■ **Extracto proporcionado**:
******

Plinio Arruda Sampaio

03 / 2011

El presente artículo intenta presentar algunos señalamientos en relación con la situación actual que vive el campesinado y los movimientos rurales en América Latina1, después de los procesos de reforma y revolución agraria acontecidos en el continente a lo largo de casi un siglo de luchas campesinas e intervenciones del estado sobre la estructura de propiedad de la tierra en nuestros países.

Ciertamente la intervención del estado orientada a corregir defectos de la estructura agraria no es un hecho reciente en América Latina. Desde los tiempos coloniales la metrópoli, los virreyes y gobernadores generales han tratado de solucionar el desorden de los títulos legales de acceso a la tierra y los conflictos sangrientos derivados de las formas de tenencia que surgieron de la época de la “conquista” y de la implantación de la economía mercantilista en el campo latinoamericano.

Nuestra reflexión, sin embargo, se referirá únicamente a los procesos más recientes, acontecidos durante el siglo XX y conocidos bajo la denominación de reforma agraria; es decir, a aquellas políticas que se orientaron a redistribuir tierras excesivamente concentradas en manos de grandes propietarios. Además de esas intervenciones del estado en la distribución de tierras, el campo latinoamericano fue también el escenario de dos revoluciones agrarias: la Revolución Mexicana (1910) y la Revolución Boliviana (1952) que dieron origen a programas de reforma agraria.

******

■ **Instrucciones y requisitos**: Escribe la continuación del artículo sobre la reforma agraria en América Latina a partir de la última oración del extracto.

■ **Entradas sobre dónde aparecen los elementos**:
******

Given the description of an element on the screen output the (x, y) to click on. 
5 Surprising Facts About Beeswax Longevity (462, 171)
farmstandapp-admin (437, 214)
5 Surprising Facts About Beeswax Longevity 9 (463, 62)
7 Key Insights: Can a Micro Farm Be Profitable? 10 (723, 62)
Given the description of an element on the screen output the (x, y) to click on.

******

■ **Resultado del ejercicio**:
En relación a ello, entonces, las reformas agrarias latinoamericanas acontecidas en el pasado siglo pueden clasificarse, de modo muy esquemático, en tres subconjuntos: los procesos originados a partir de revoluciones agrarias; aquellos procesos institucionales que han distribuido porcentajes significativos de la tierra a campesinos sin tierra; y, finalmente, los que se han limitado a intervenciones puntuales en la estructura de distribución de la propiedad de la tierra2.

Tanto los procesos que se han originado en revoluciones (México y Bolivia) como las reformas agrarias que han provocado alteraciones significativas en los índices de concentración de la propiedad de la tierra (realizadas en Guatemala, Chile, Perú, Nicaragua y El Salvador) han representado una substancial tranferencia de tierras de grandes terratenientes a familias de campesinos. En estos casos se creó una agricultura reformada que pasó a constituir un subsector intermedio en el marco de una agricultura dividida entre un sector comercial moderno –hegemonizado por el agronegocio– y un sector campesino tradicional dedicado tanto a la producción de subsistencia como a la venta de excedentes en el mercado.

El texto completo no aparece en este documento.